Robert Falcon Scott (1868-1912), est un officier de la Royal Navy et un explorateur polaire britannique, considéré comme l'une des principales figures de l'âge héroïque de l'exploration en Antarctique, sur lequel il dirige deux expéditions : l'expédition Discovery (1901-1904) et l'expédition Terra Nova (1910-1913).

Au cours de la seconde, Scott mène un groupe de cinq personnes au pôle Sud le 17 janvier 1912. Pensant être les premiers à réussir cet exploit, ils découvrent que l'expédition norvégienne de Roald Amundsen les avait précédés de quelques semaines. Sur le chemin du retour, tous vont mourir d'épuisement, de faim et de froid.

Nous publions au format blog l'intégralité du journal de route du capitaine Scott lors de l'expédition Terra-Nova. Ce journal paru initialement en 1914, dans la revue "Tour du Monde", publiée sous la direction d'Edouard Charton (tome XX, nouvelle série, du n°2 au n°9).

I. — EXPÉDITION PRÉPARATOIRE (8/12)

Antarctique

A 5 heures du soir, tandis que j'écris mon journal, de nouveau le vent à "calmi" et le soleil brille.

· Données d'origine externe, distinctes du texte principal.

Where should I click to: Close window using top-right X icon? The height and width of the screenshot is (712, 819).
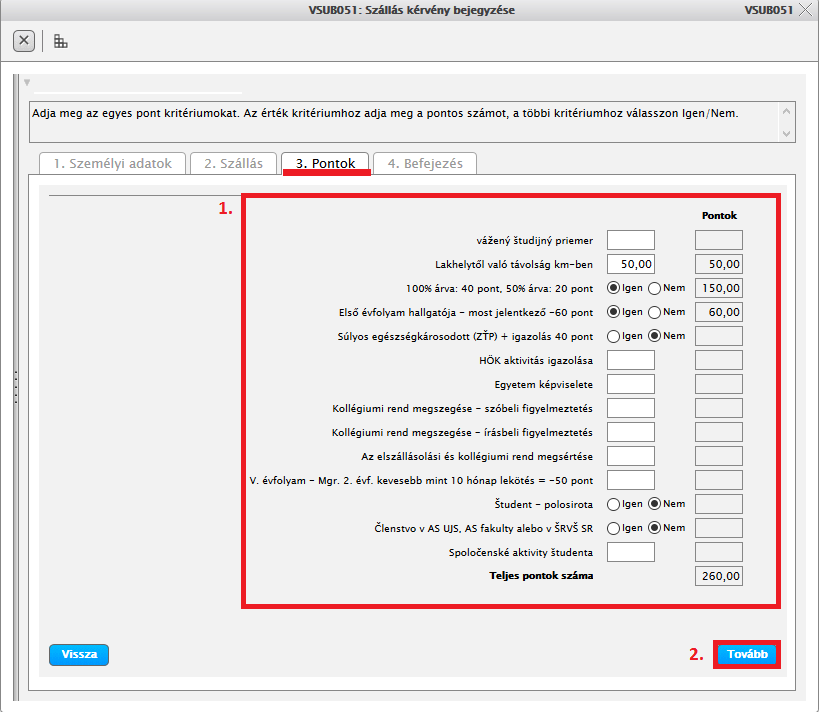806,10
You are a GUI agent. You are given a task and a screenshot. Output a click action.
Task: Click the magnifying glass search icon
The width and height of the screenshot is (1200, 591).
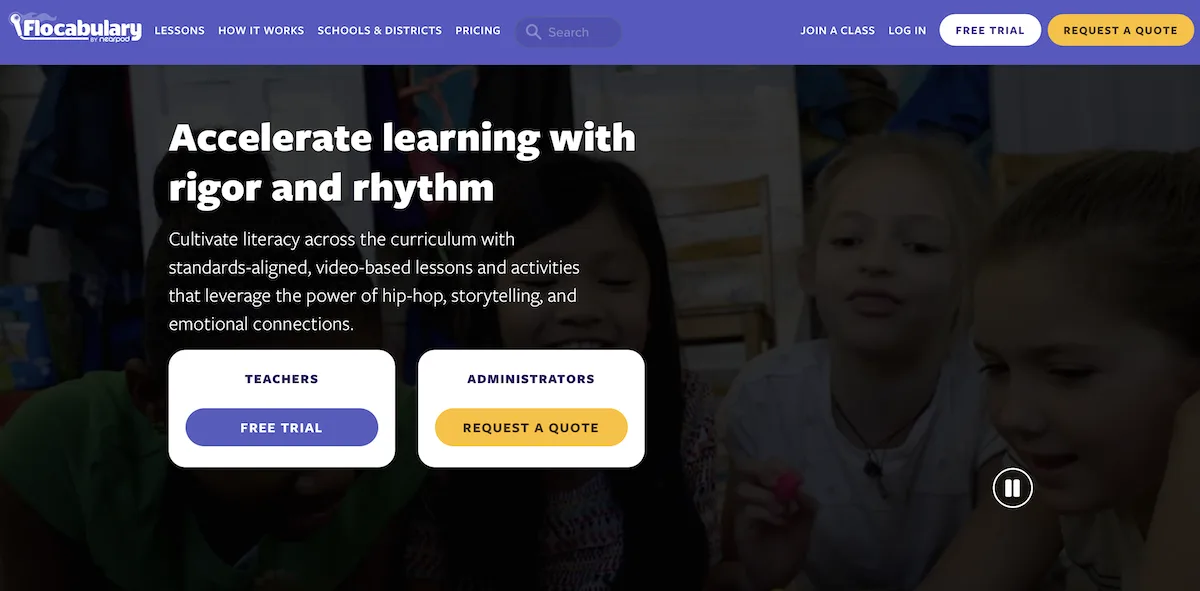tap(533, 32)
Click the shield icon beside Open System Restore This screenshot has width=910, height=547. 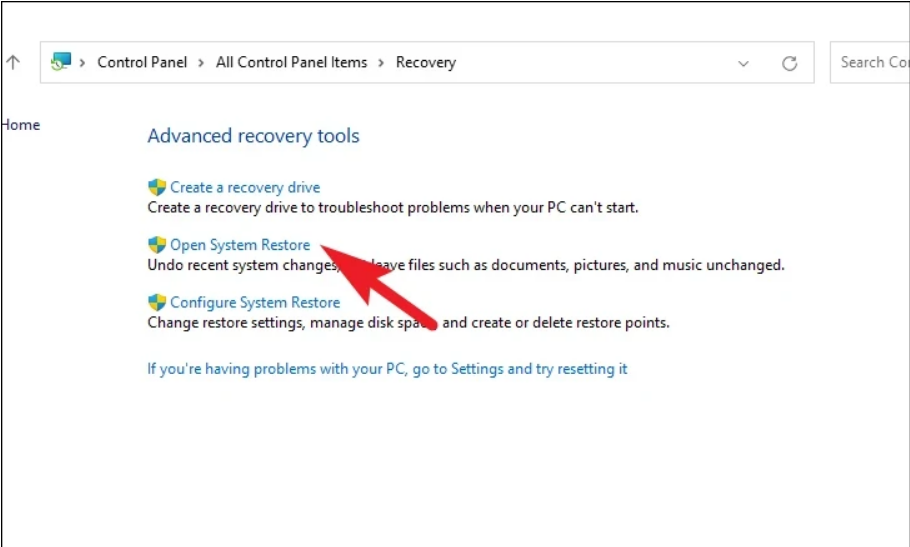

Mercredi, 8 février. — Nous venons de terminer l'étape de nuit ; 16 kilom. 2. Les poneys ont été éprouvés par le blizzard. Pendant la tempête ils n'ont probablement pas dormi; tous semblent engourdis et deux ou trois ont fort maigri. La journée est claire et belle. Afin de redonner de la vigueur à la cavalerie,
ses rations sont augmentées; dans l'état où elle se trouve, elle ne pourra pas supporter beaucoup d'autres blizzards. Avant tout, il importe de ne pas nous exposer à perdre des poneys. Les chiens restent très vigoureux. Pour eux, la tourmente n'a été qu'un agréable temps de repos.

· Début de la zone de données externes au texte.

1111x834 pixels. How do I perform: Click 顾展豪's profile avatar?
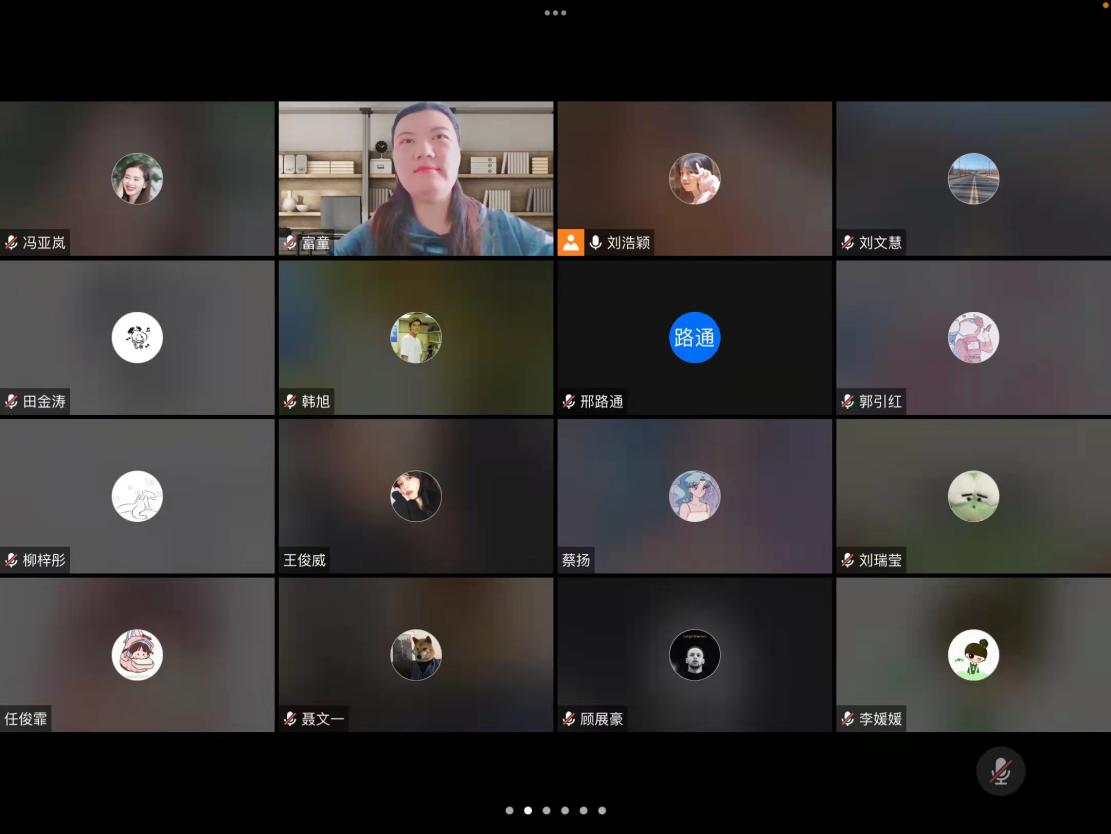coord(694,655)
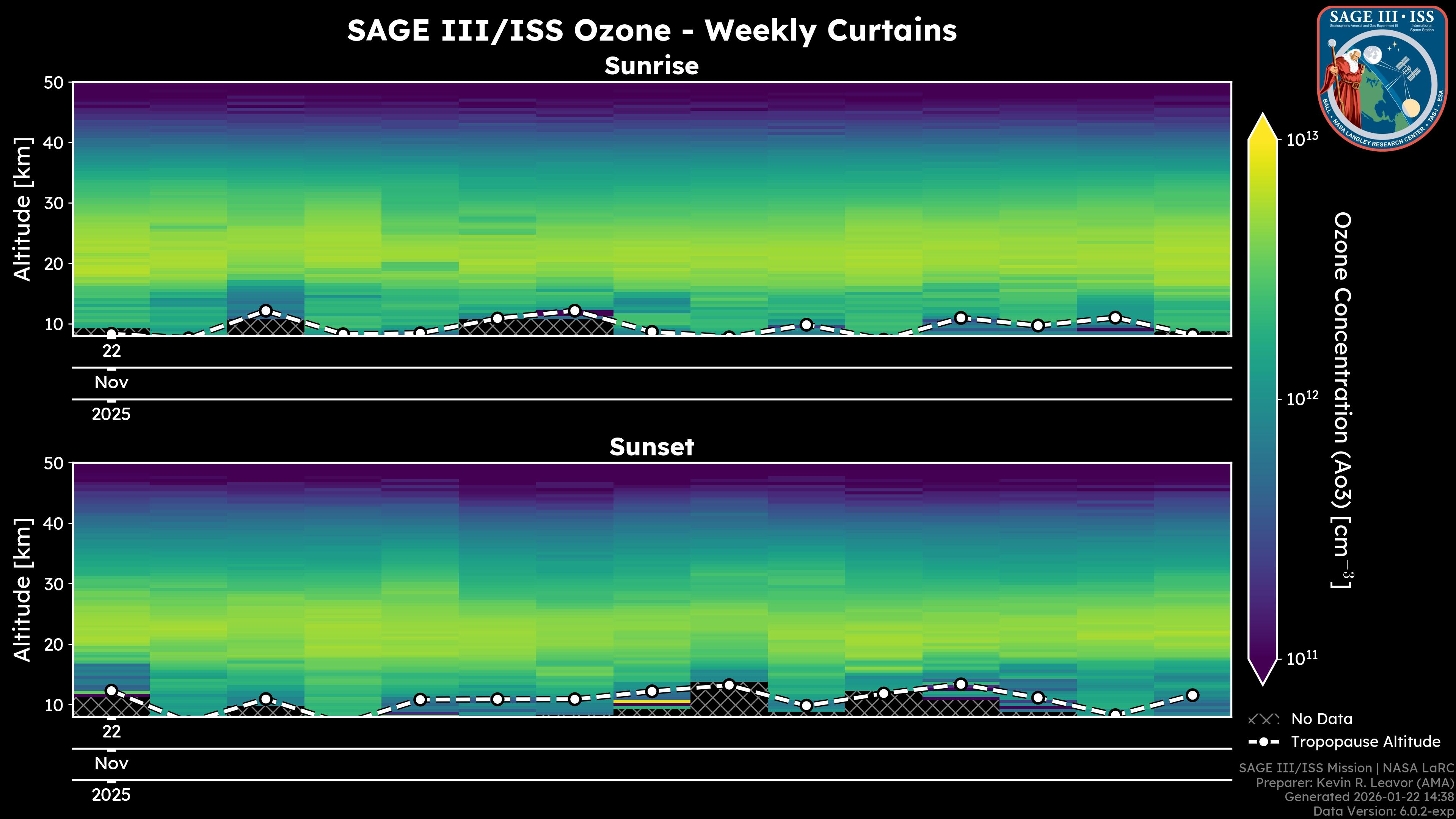Viewport: 1456px width, 819px height.
Task: Click the SAGE III ISS mission logo
Action: [x=1382, y=78]
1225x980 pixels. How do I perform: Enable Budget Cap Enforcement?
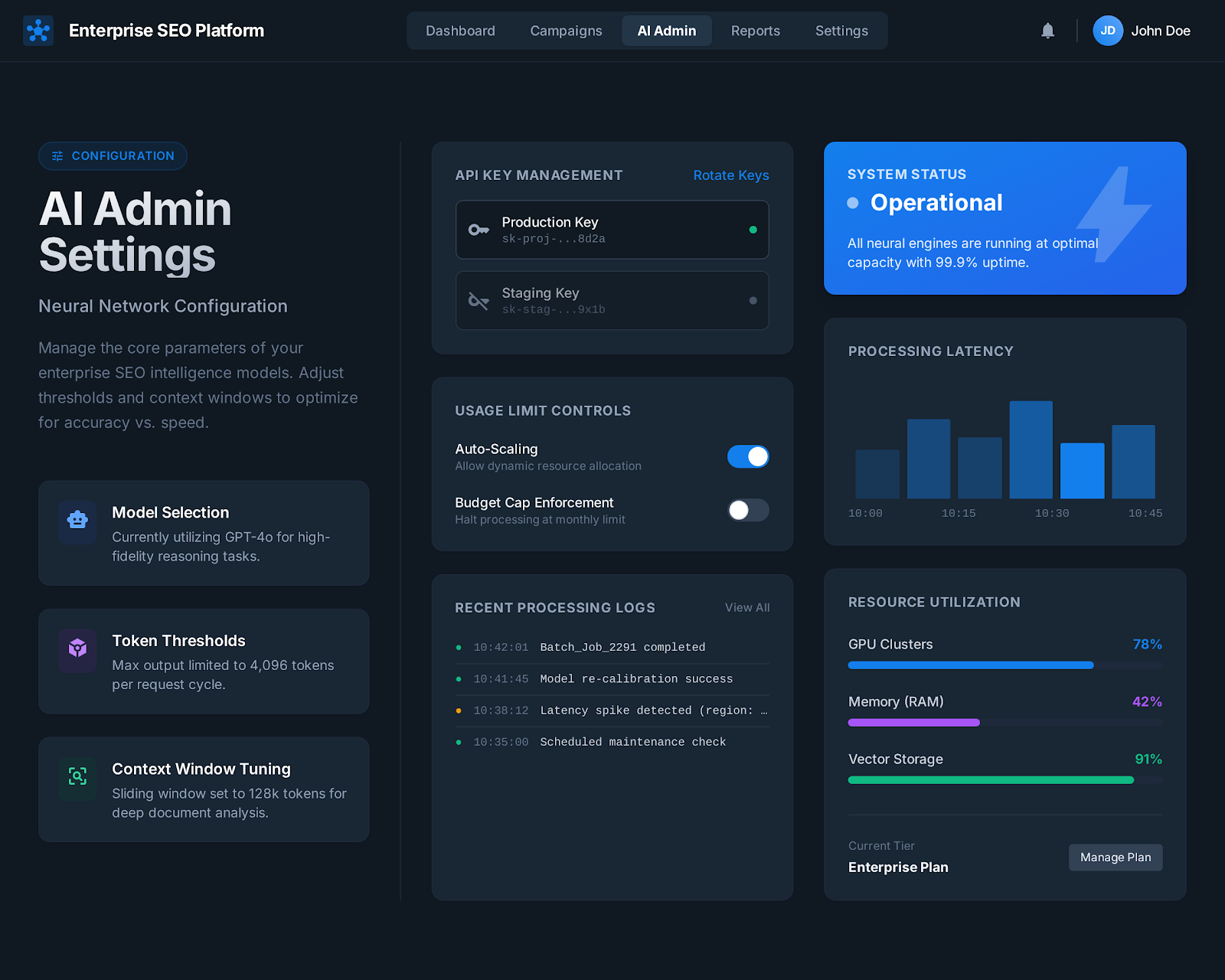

Jeudi, 9 février. — Bonne marche de nuit, surface excellente, mais, à l'exception d'un ou deux, les poneys n'ont que des charges très légères. Étape froide, avec un léger vent debout et une température d'une vingtaine de degrés au-dessous de zéro. Hier dans la journée, il a fait chaud au soleil ; aujourd'hui, il en sera de même, semble-t-il. Si ce temps continue, nous n'aurons aucune crainte pour les poneys. La principale cause de leurs souffrances provient de la minceur relative de leur toison.

Vendredi, 10 février. — A 11 h. 30 du soir, Oates annonce que les bêtes sont prêtes à être attelées. Aussitôt commence le branle-bas d'appareillage, un long travail rendu pénible par le froid. La brise vous glace les mains, tandis que les pieds ne sont guère plus chauds. On commence par débarrasser les poneys de leurs couvertures, et à les harnacher ; après quoi on charge les tentes et le matériel de campement, puis on remplit les musettes pour la prochaine halte ; on détache ensuite les chevaux un à un et on les attelle. En avant ! Les poneys ont froid, et au commandement ils partent sans qu'il soit besoin de leur rendre la main; un ou deux prennent même immédiatement une allure rapide.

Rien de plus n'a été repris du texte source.